Edit: didn't knew OP added the "compared to regular panels part". Disregard the rest of this comment.

I think is a good title, it's tells how compare against regular solar panels. Saying their absolute efficiency wouldn't really tell a lot because not everyone knows what means having a 20% efficiency.

[–] Clent@lemmy.dbzer0.com 18 points 1 day ago (1 children)

It's poorly worded but anyone that thinks panels are anything close to 95% wasn't paying attention. Even hydro power which just gravity and a turbine barely achieves 95%

[–] SaveTheTuaHawk@lemmy.ca 2 points 1 day ago (1 children)

But heat pumps are over 100%.

[–] turboSnail@piefed.europe.pub 1 points 21 hours ago

If you compare moving heat with making heat, you’re going to get pretty absurd numbers anyway.

[–] DarrinBrunner@lemmy.world 11 points 1 day ago

No.

The title implies that, somehow, colored solar panels hit 95% efficiency, compared to panels that are not colored. To be clear, it should say:

"Colored solar panels that mimic tiles roof achieve 95% of the efficiency of regular solar tiles"

[–] FearfulSalad@ttrpg.network 5 points 1 day ago

Colored solar panels that mimic tiles roof hit 95% efficiency compared to regular solar tiles

Do they hit 95% of regular solar tiles efficiency? Or do they hit 95% efficiency, while regular solar tiles hit (presumably) less?

It is a clickbait title because it offers more than one interpretation.
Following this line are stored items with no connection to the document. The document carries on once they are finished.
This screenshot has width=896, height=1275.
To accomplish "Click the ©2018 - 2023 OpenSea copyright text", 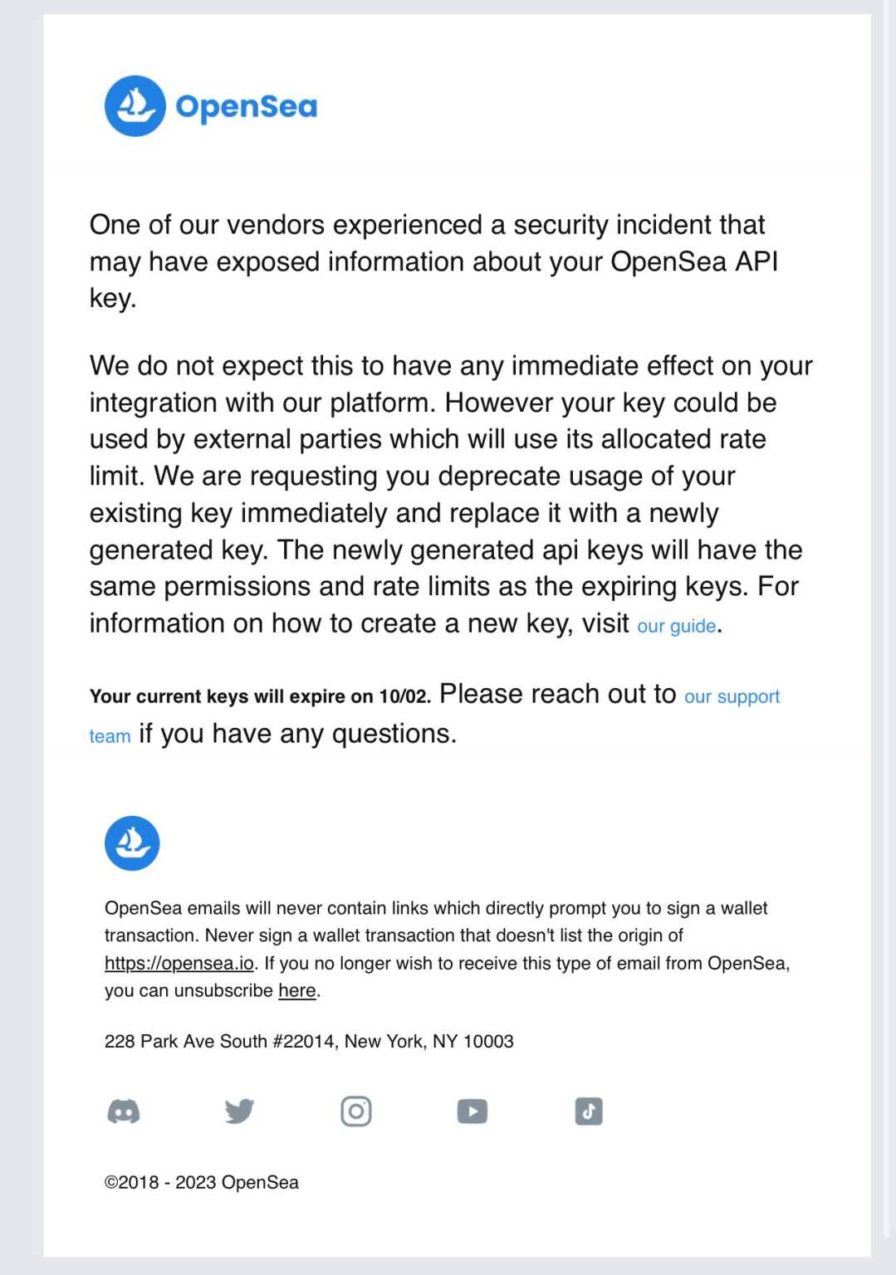I will pos(202,1182).
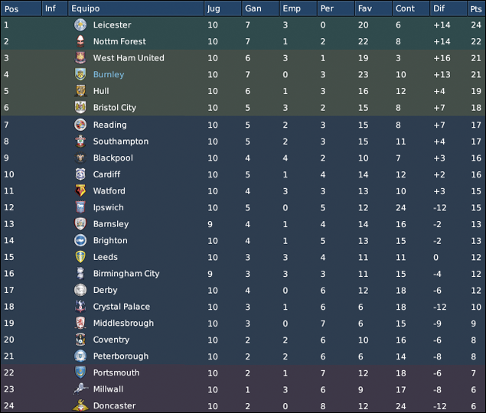The width and height of the screenshot is (486, 413).
Task: Select the Reading row in standings
Action: (243, 125)

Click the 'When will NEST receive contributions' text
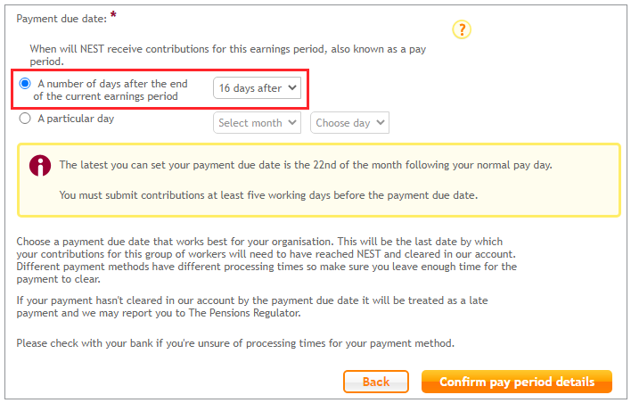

One is reasonable (and correct), but not punchy. The other is outlandish (and wrong) but draws the reader in on the off chance that it might be right. Hence the subsequent disappointment in the headline.
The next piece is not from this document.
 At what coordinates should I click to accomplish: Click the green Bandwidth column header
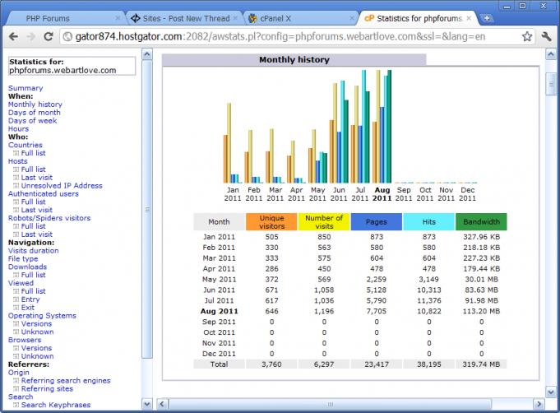(x=481, y=222)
If you only see the "correct" interpretation, more power to you: you weren't baited and thus had nothing to be disappointed by.

But the headline is, objectively, phrased to bait the click from a wide swath of readers who question if the "incorrect" interpretation just might be true.

[–] plz1@lemmy.world 2 points 1 day ago

It's poorly worded to mislead into "actual efficiency". People looking at solar panels need the real number, not how it compares to traditional ones. This is at worst misleadingly worded, or at best, poor journalism.